After several days of gloomy forecasts, MGM Resorts International gave the casino sector a kick-start Wednesday morning.
A day after a slightly better-than expected quarterly earnings announcement, shares in MGM rose more almost 6 percent on the New York Stock Exchange as investors and analysts offered the casino giant a vote of confidence.
“We view the solid results in the quarter as a positive for the stock and reflective of the myriad growth opportunities the company has pursued,” Jefferies gaming analyst David Katz told investors after MGM exceeded expectations in the third quarter, growing revenues 7 percent to more than $3 billion.
The revenue increase was far above analyst consensus expectations, and came about despite a 6.5 percent decline from its nine Las Vegas Strip resorts for the quarter that ended Sept. 30. However, MGM expected to complete its transformation of the Park MGM – with the addition of the luxury boutique NoMad Hotel to the building’s top four floors – by December.
The company sees positive trends in its convention business going into next year.
“We feel pretty comfortable with our view that 2019 will be a recovery year in Las Vegas and MGM specifically,” Union Gaming Group analyst John DeCree told investors. “In addition to the strong group business trends, Park MGM and NoMad will be fully online for 2019 with construction disruption concluding. While we expect the new property will take some time to reach its full potential, it should provide a nice tailwind in 2019.”
MGM Resorts opened MGM Cotai in Macau in February and MHM Springfield in Massachusetts in late August. The company acquired the operations of the Cleveland-area Hard Rock Rocksino in September and has one further transaction pending, the $890 million purchase of Empire Casino and Raceway in Yonkers, New York. The deal is expected to close by February.
“We got the sense management is not interested in pursuing incremental (mergers) activity at this point, a conclusion that, if true, provides greater certainty around (MGM’s) near-to-intermediate term return of capital initiatives,” said Stifel gaming analyst Steve Wieczynski.
Shares of MGM closed at $26.68 on the New York Stock Exchange Wednesday, up $1.49 or 5.92 percent.
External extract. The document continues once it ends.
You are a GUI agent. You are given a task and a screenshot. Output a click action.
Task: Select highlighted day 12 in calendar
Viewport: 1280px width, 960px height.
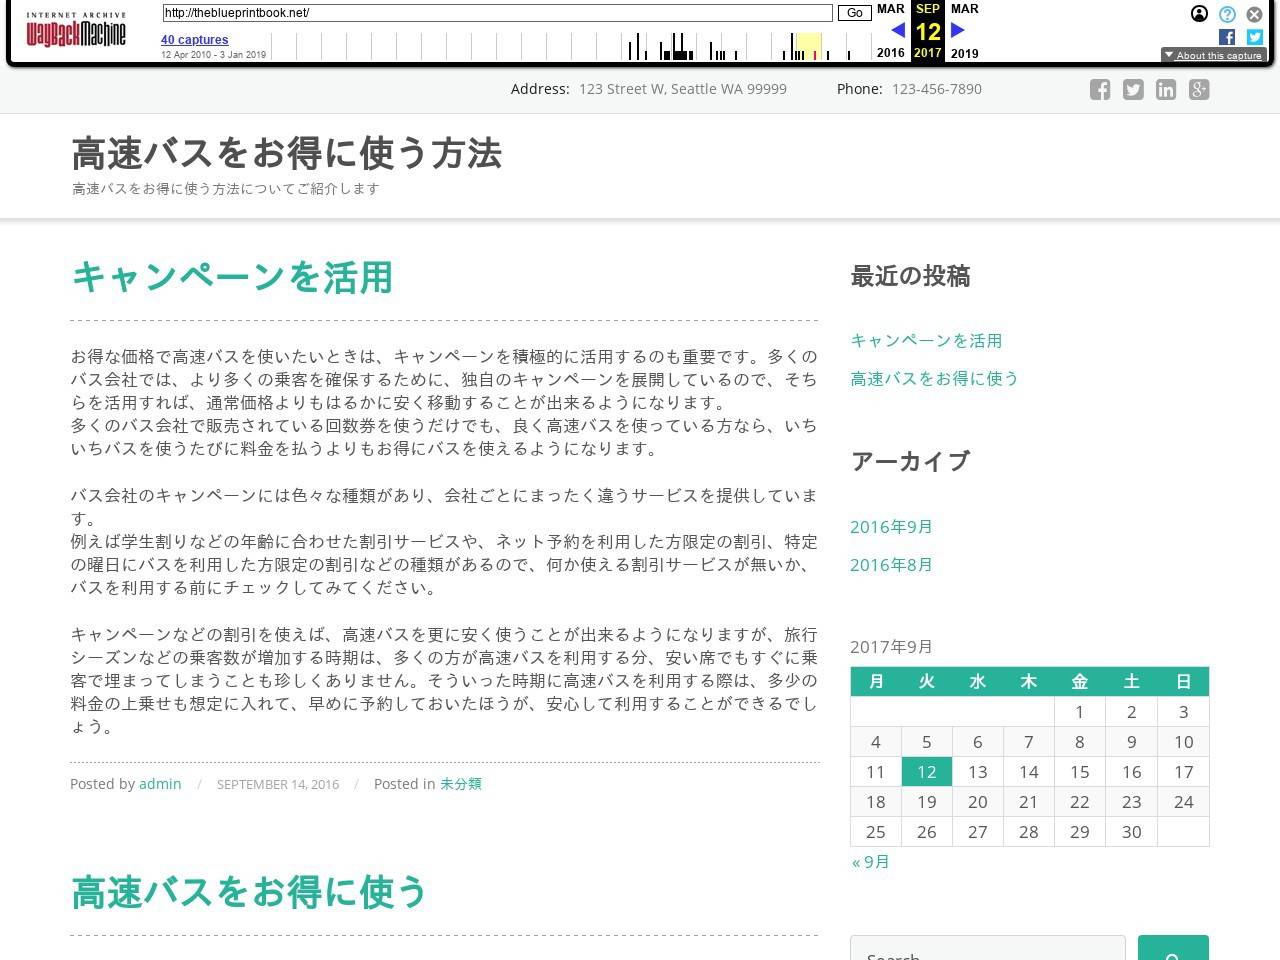pos(926,772)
The MGM earnings seemed to help the stock prices of other companies in the sector, with Las Vegas Sands, Wynn Resorts, Boyd Gaming, Penn National Gaming, Caesars Entertainment, Red Rock Resorts, Eldorado Resorts and Golden Entertainment all reversing recent slides.
Roth Capital Partners gaming analyst David Bain termed MGM’s third quarter results as a “comfort quarter” that might help stem what he believes is an “overdone” gaming stock decline.
Since June 1, the share prices of U.S. casino companies with operations in Macau (MGM, Wynn and Las Vegas Sands) are down 38 percent. Regional casino stocks are down 29 percent and gaming equipment supplier stocks have slipped 35 percent. At the same time the S&P 500 is off 2 percent and the Nasdaq is down 5 percent.
Other observers agreed with the assessment.
Macquarie Securities gaming analyst Chad Beynon thought MGM’s results “could be enough to spark a turnaround in sentiment” toward the sector. Wieczynski said the company’s operating results from it’s Strip casinos, “came in far better than expected.”
Wieczynski noted the MGM’s management provided “an encouraging early read” on 2019’s group and convention business by pacing 80 percent ahead of last year’s targeted bookings.
“We view sustained strength in the group business as critically important to management achieving its 2020 financial objectives on time, as these guests often book at higher rates, spend more once on property and provide a nice base of business,” Wieczynski said.
However, Deutsche Bank gaming analyst Carlo Santarelli had a differing view. He told investors MGM’s optimism around the group bookings might be “a bit overstated. Santarelli noted the Las Vegas Convention and Visitors Authority is projecting up to 1.25 percent growth in convention business next year and MGM believes it can exceed that figure.
“While 1 percent tot 2 percent group room night growth would certainly be beneficial, the pace is well below what most lodging (companies) are currently seeing for 2019, and by no means enough to offset a continuation of sluggish leisure trends, in our view,” Santarelli said.
Analysts are also closely watching Thursday morning’s announcement of Caesars Entertainment’s third quarter results for continued signs of recovery.